You can thank evolution for your self-consciousness

We worry a lot about what other people think of us. Back in the hunter-gatherer days, you could be booted out of your tribe for alienating yourself or acting too differently from the others. Getting booted from the tribe probably meant death.

These days, we still carry that intense fear of judgment and acute awareness of others opinions despite that the consequences of alienation in our current society are far more abstract and inconsequential.

To help counter this tendency, remember that everyone else is busy thinking about themselves, too. They are not paying nearly as much attention to you as you think.

Tim Urban draws a hilariously captures the absurdity of the thinking behind the spotlight effect in his post, Taming the Mammoth.

He first shows how we imagine things to be in social settings, with everyone is watching our every move:

Source: Wait But Why

In our imagined reality, everyone is competing for a view of the grand show that is our life. We are the lifeblood of the social scene. We are the center of the universe. The spotlight shines brightly upon us.

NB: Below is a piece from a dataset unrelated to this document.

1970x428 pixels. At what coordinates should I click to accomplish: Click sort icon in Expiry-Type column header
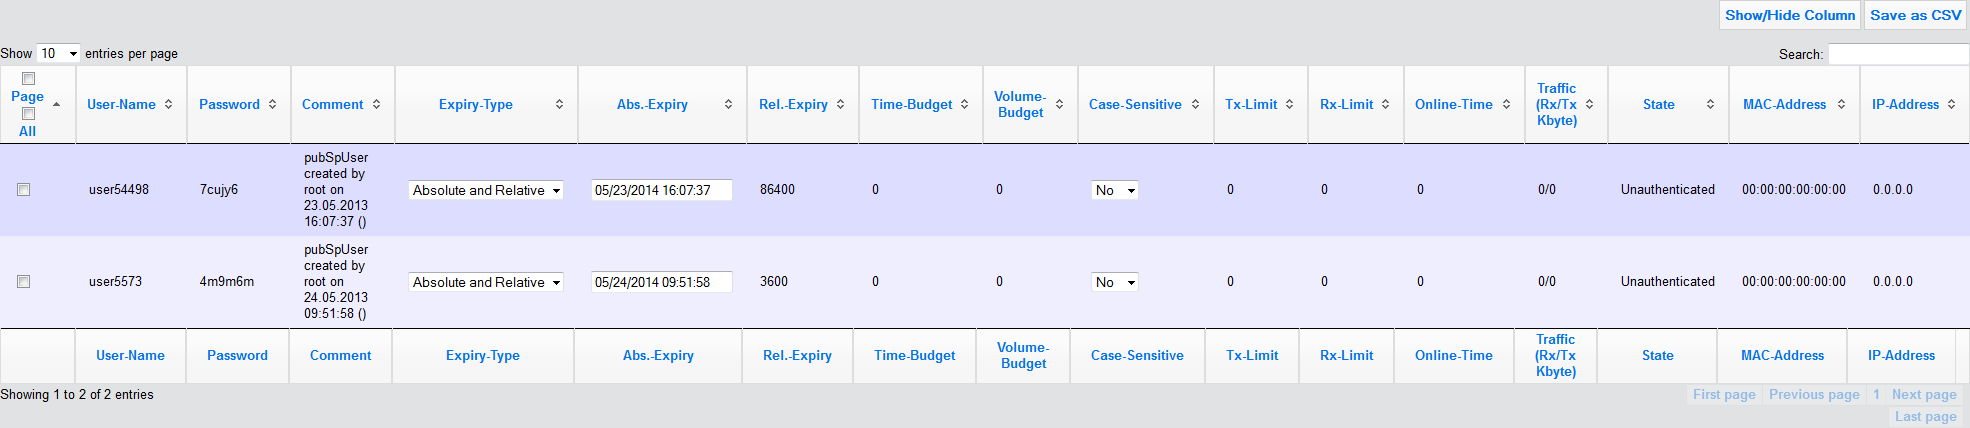559,105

But in the real world, other people deeply preoccupied with the experience of being themselves. They have their own problems and worries to deal with. They are not paying attention to your nearly as much as you think. They are worrying about what you think of them.

We could do ourselves a favor by remembering this is a far more accurate representation of how much attention others pay us at any given moment:

Source: Wait Buy Why

Dimming down the spotlight

Recognizing the absurdity of our self-conscious thinking can free us to be bolder in social settings. The fact that people aren't paying nearly as much attention to us as we believe can be a wonderful thing.

The less you worry about how others perceive you in social settings, the more you can be present and enjoy whatever you are doing. You will dance more freely, conversate with greater ease, and generally take more social risks.

This also means that our errors, our slip-ups, our poor performances do not hold nearly as much weight in the memories of others as they do in our own. We can get on with our lives quicker when we do mess up.

The next time you feel the world is watching you closely, let these wise words from Tim liberate you:

No one really cares that much about what you’re doing. People are highly self-absorbed.

Everyone is just busy thinking about themselves, too.